Integrative DNA methylation and gene expression analysis in high-grade soft tissue sarcomas
- Equal contributors
1 Department of General Pathology, Institute of Pathology, University Hospital Heidelberg, Im Neuenheimer Feld 224, 69120 Heidelberg, Germany
2 Theoretical Bioinformatics, German Cancer Research Center (DKFZ), 69120 Heidelberg, Germany
3 Institute of Pathology, University Hospital of Cologne, 50937 Cologne, Germany
4 Department of General, Visceral and Transplantation Surgery, University Hospital Heidelberg, 69120 Heidelberg, Germany
5 Division of Orthopedic Oncology, Department of Orthopedics, Trauma Surgery and Paraplegiology, University Hospital Heidelberg, 69118 Heidelberg, Germany
6 Division of Molecular Genetics, German Cancer Research Center (DKFZ), 69120 Heidelberg, Germany
7 Department of Hematology, Oncology, and Rheumatology, University Hospital Heidelberg, 69120 Heidelberg, Germany
8 Department of Bioinformatics and Functional Genomics, Institute of Pharmacy and Molecular Biotechnology, Bioquant, University of Heidelberg, 69120 Heidelberg, Germany
Genome Biology 2013, 14:r137 doi:10.1186/gb-2013-14-12-r137Published: 17 December 2013
High-grade soft tissue sarcomas are a heterogeneous, complex group of aggressive malignant tumors showing mesenchymal differentiation. Recently, soft tissue sarcomas have increasingly been classified on the basis of underlying genetic alterations; however, the role of aberrant DNA methylation in these tumors is not well understood and, consequently, the usefulness of methylation-based classification is unclear.

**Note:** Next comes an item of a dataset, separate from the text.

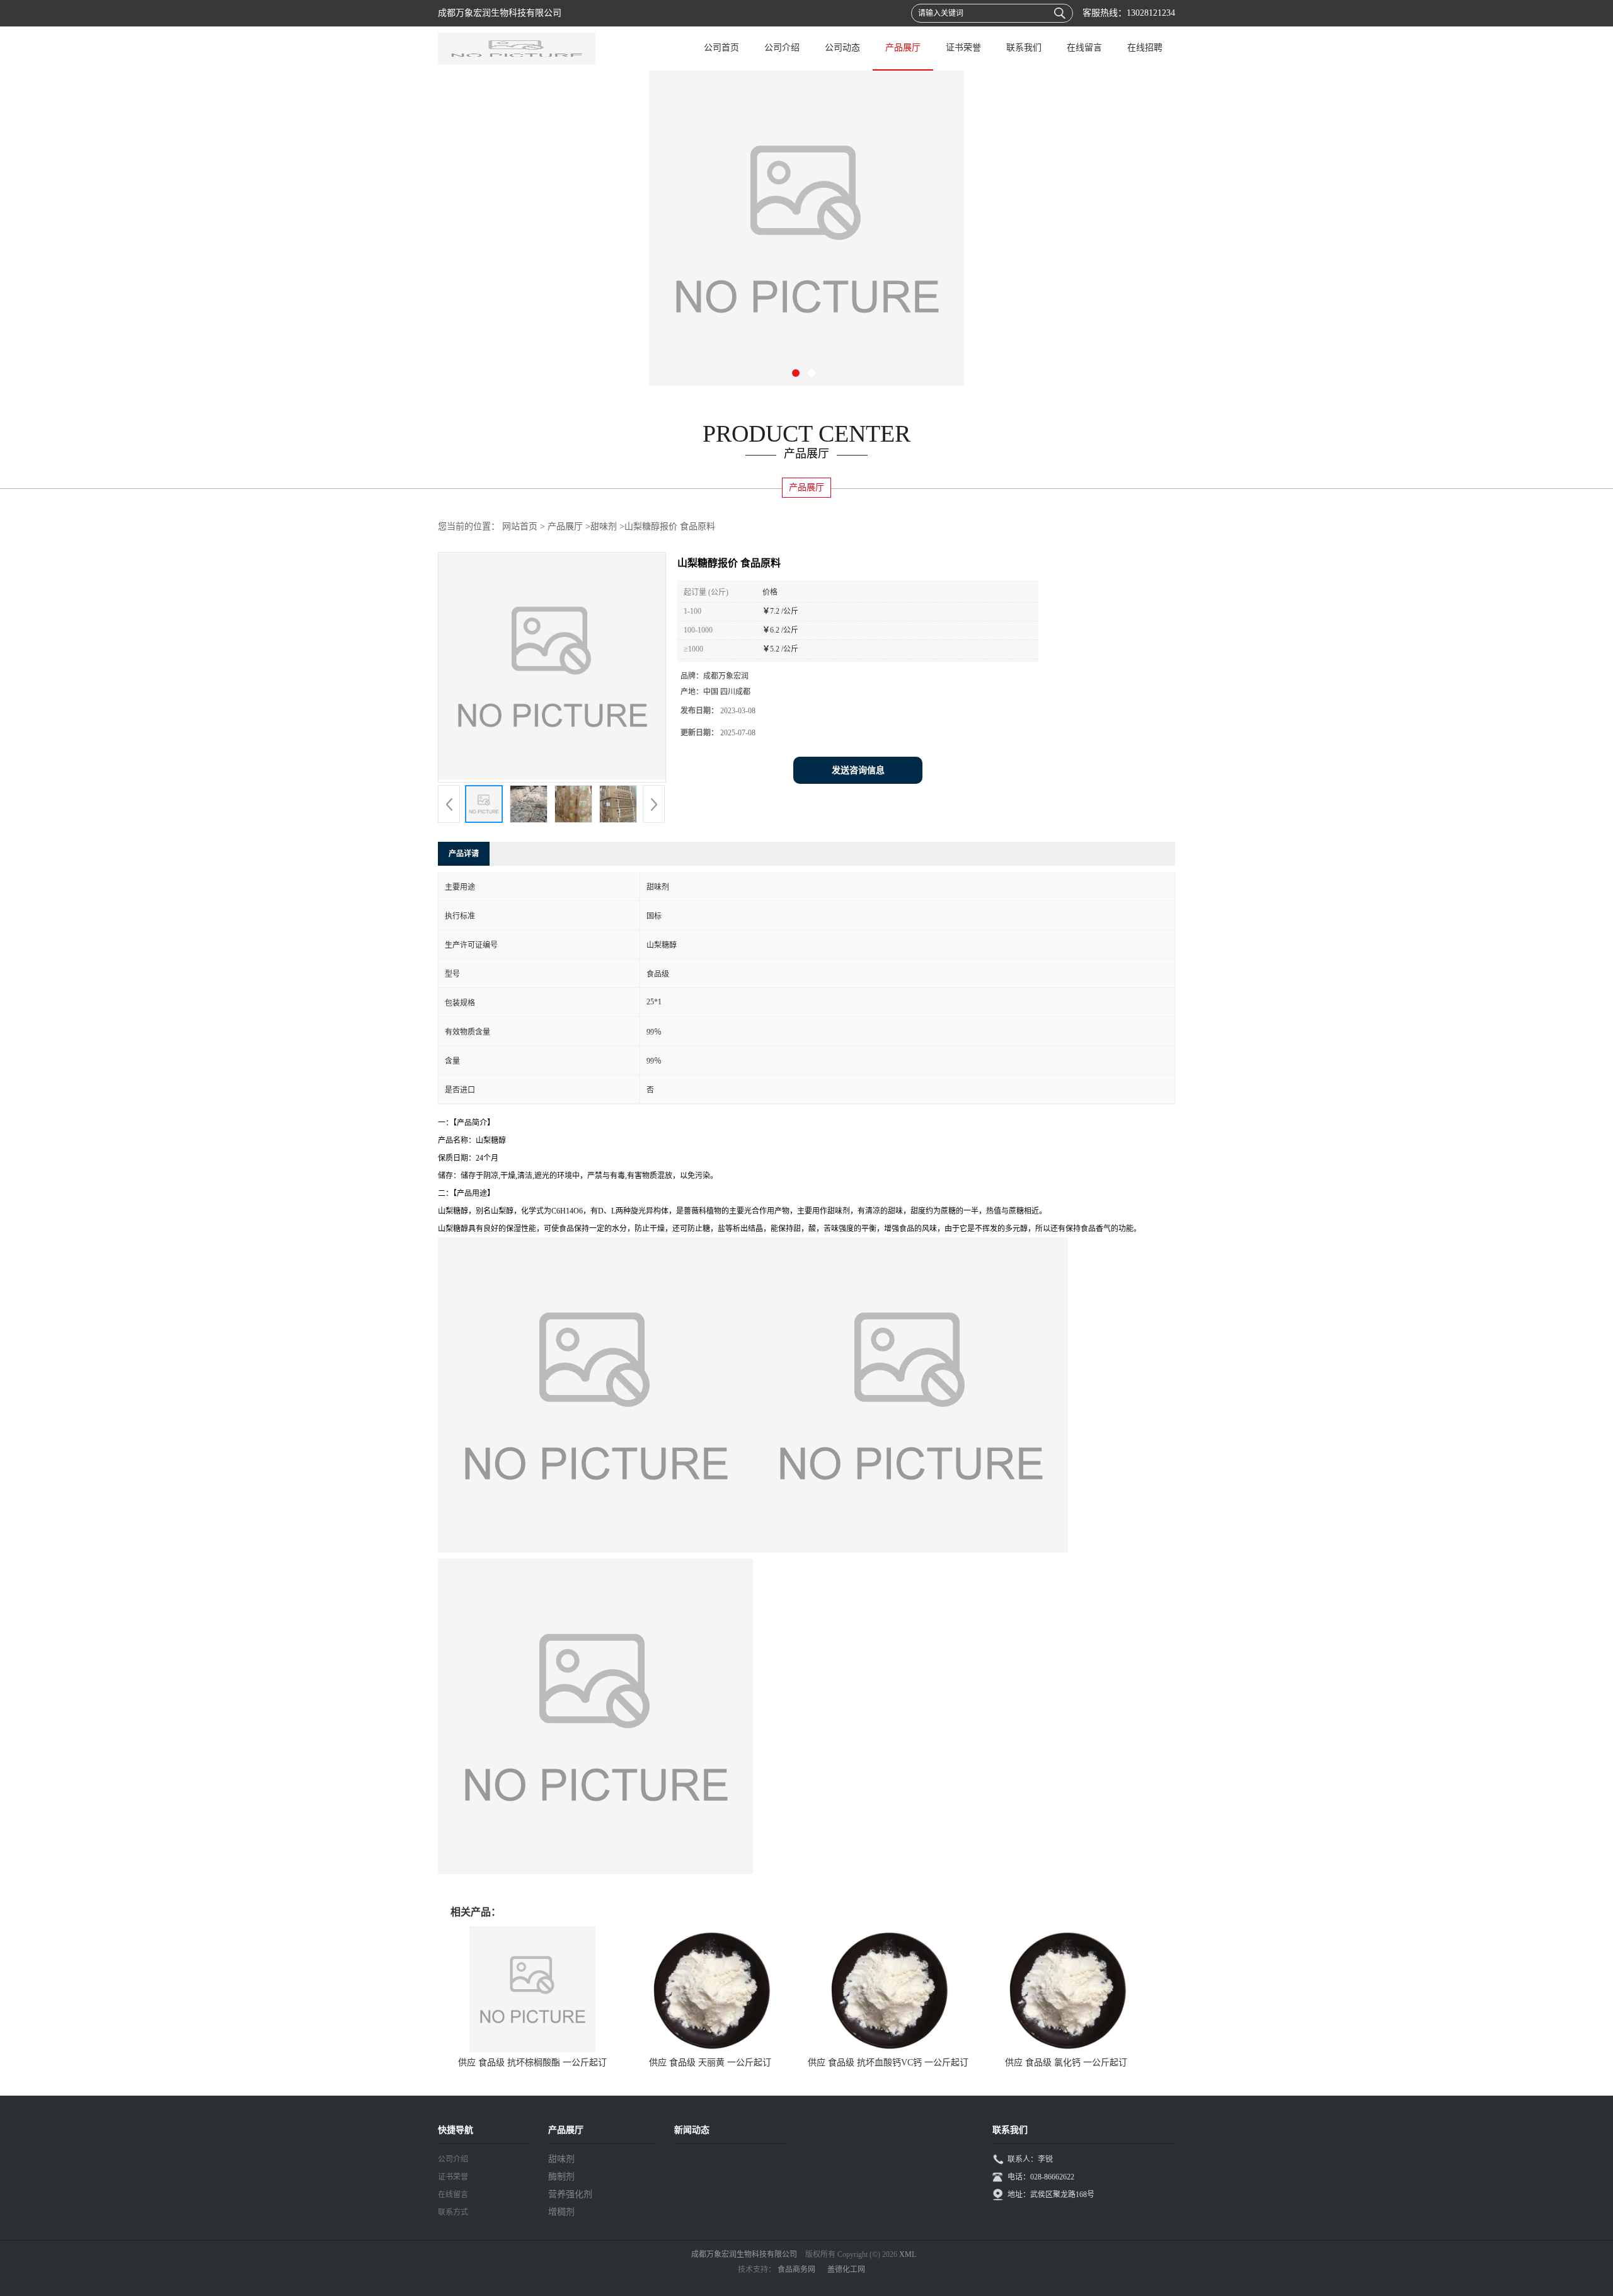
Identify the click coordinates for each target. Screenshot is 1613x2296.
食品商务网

We used the Infinium HumanMethylation27 platform to profile DNA methylation in 80 primary, untreated high-grade soft tissue sarcomas, representing eight relevant subtypes, two non-neoplastic fat samples and 14 representative sarcoma cell lines. The primary samples were partitioned into seven stable clusters. A classification algorithm identified 216 CpG sites, mapping to 246 genes, showing different degrees of DNA methylation between these seven groups. The differences between the clusters were best represented by a set of eight CpG sites located in the genes SPEG, NNAT, FBLN2, PYROXD2, ZNF217, COL14A1, DMRT2 and CDKN2A. By integrating DNA methylation and mRNA expression data, we identified 27 genes showing negative and three genes showing positive correlation. Compared with non-neoplastic fat, NNAT showed DNA hypomethylation and inverse gene expression in myxoid liposarcomas, and DNA hypermethylation and inverse gene expression in dedifferentiated and pleomorphic liposarcomas. Recovery of NNAT in a hypermethylated myxoid liposarcoma cell line decreased cell migration and viability.
Our analysis represents the first comprehensive integration of DNA methylation and transcriptional data in primary high-grade soft tissue sarcomas. We propose novel biomarkers and genes relevant for pathogenesis, including NNAT as a potential tumor suppressor in myxoid liposarcomas.